WESH TV of Orlando aired a special investigative report on April 2, 2015 detailing the unintended consequence of the crackdown on “pill mills” in Florida.  State of Pain reveals that some patients with severe medical conditions are having difficulty finding pharmacies willing to fill their prescriptions for controlled substances.  The causes for this are many and include pharmacists’ fear of regulatory action, skepticism because of the deceitful schemes of drug abusers and dealers, and regulatory pressure on the entire supply chain to be very cautious when distributing and dispensing prescription controlled substances.

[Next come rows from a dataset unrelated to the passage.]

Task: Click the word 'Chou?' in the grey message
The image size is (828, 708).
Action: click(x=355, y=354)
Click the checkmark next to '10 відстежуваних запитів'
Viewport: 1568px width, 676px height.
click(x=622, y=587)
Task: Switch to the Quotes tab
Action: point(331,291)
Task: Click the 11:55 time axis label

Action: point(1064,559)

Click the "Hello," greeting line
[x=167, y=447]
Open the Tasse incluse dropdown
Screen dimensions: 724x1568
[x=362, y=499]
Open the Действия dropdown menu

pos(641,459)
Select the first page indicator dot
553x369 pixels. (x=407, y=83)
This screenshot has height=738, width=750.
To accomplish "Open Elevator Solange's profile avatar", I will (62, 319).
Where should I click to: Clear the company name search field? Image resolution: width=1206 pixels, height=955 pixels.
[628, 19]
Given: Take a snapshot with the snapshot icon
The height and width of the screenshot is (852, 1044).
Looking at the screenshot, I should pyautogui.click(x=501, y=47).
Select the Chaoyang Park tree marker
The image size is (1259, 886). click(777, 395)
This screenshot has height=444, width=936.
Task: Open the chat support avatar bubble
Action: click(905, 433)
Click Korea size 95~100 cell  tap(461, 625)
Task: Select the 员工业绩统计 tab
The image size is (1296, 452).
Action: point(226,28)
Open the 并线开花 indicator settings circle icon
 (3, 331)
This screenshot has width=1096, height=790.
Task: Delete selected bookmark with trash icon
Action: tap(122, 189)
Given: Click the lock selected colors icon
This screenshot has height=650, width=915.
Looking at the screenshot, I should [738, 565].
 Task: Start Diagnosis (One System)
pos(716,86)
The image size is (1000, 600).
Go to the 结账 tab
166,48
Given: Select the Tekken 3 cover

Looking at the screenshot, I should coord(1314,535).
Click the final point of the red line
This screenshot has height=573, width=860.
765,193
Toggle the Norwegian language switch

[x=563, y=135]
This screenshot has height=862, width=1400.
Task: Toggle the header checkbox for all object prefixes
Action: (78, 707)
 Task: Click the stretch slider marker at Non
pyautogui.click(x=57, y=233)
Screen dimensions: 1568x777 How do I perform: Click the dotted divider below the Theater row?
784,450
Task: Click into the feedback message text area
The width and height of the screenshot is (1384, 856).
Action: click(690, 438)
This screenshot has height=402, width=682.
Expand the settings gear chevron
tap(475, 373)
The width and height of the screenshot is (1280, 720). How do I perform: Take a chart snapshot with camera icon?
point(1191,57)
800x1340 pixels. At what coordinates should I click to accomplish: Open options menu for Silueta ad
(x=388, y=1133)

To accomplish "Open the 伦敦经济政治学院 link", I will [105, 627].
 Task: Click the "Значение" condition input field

There are two bad outcomes that physicians, pharmacies and regulators must prevent:  1) drugs getting into the wrong hands, and 2) drugs not getting into the right hands.  We don’t have to chose between these outcomes.  We must prevent both bad outcomes.  The reality is that if DEA or other regulators are taking enforcement action, a bad outcome has already occurred.  So here’s a twist on an old adage that might just be a prescription for avoiding bad outcomes.  An ounce of prevention is worth a pound of enforcement.  Clear guidelines from regulators and open communication between regulators and industry are my prescription for prevention.  Even good legislative efforts like H.R. 471 are no substitute for common sense guidelines and communication.  They are the prescription to ensure patient access to needed medications while preventing prescription drugs from falling into the wrong hands.

State of Pain provides perspectives from Governor Rick Scott, Florida Attorney General Pam Bondi, NABP President Carmen Catizone, Senators Nelson and Rubio, patients, and others.